Why case studies are the most underused sales asset in B2B
Case studies are the most persuasive content format in B2B sales because they shift the burden of proof from claim to evidence. When a prospect reads about a company similar to theirs achieving a result similar to what they want, the risk of purchase feels lower and the outcome feels concrete rather than theoretical. The problem is that most case studies are written badly. They describe what the vendor did rather than telling the customer's story. They lead with product features instead of the customer's before-state. They end with vague quotes rather than specific results. The structure that works in B2B case studies is borrowed from journalism: start with the protagonist (the customer) in a difficult situation, show the turning point, and end with the transformation in measurable terms. AI cannot generate the facts, but it can impose this structure on whatever facts you provide.
How AI helps you write case studies faster without losing quality
The bottleneck in case study production is almost never writing — it is gathering the raw material: getting the customer to agree to the study, extracting the actual numbers from their internal data, and capturing quotes that are both genuine and quotable. AI eliminates the writing bottleneck. Given the raw facts (customer description, before state, what was implemented, the results with numbers), AI can produce a complete 600-word case study in the correct structure in minutes. More importantly, AI can generate multiple versions tailored to different audiences: a short-form social post, a one-page PDF, a detailed long-form story for the website, and a slide deck-ready summary. The same underlying facts serve five distribution formats when AI handles the reformatting.

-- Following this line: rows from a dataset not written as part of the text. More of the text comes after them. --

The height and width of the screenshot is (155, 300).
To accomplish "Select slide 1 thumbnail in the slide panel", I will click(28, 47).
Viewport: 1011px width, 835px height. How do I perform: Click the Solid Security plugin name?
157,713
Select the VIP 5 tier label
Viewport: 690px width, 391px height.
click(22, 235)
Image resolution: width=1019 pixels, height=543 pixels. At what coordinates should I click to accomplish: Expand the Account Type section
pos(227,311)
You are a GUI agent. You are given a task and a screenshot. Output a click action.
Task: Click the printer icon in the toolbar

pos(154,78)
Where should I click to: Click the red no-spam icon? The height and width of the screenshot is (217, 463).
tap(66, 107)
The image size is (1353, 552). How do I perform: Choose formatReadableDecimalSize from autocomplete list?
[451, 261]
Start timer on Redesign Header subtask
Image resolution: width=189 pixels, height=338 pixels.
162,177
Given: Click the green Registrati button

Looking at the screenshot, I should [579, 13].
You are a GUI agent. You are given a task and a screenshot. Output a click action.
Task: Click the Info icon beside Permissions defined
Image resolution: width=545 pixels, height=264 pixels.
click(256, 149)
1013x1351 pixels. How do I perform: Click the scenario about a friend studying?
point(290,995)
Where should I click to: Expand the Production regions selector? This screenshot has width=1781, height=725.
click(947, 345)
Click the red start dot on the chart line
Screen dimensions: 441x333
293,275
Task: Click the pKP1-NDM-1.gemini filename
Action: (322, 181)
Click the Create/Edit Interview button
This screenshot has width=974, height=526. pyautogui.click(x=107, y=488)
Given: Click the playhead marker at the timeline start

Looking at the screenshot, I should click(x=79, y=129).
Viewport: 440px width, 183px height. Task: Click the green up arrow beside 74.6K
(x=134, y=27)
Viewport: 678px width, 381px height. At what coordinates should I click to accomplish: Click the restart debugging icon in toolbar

What makes the difference between a case study that converts and one that gets ignored
Case studies that convert share a structure built around specificity. The customer's problem is described in terms that resonate with similar prospects — not 'they had inefficiencies' but 'their sales team was spending 12 hours per week manually updating a spreadsheet that was always out of date.' The results are quantified with precision — not 'significant improvement' but '34% increase in close rate and 2.1M GBP additional revenue in 6 months.' The opening paragraph speaks to the customer's pain before mentioning the vendor's product. The strongest metrics are promoted to the headline. Prospect-facing case studies fail when they read like vendor marketing copy; they succeed when they read like a customer's success story that the vendor had the privilege to be part of.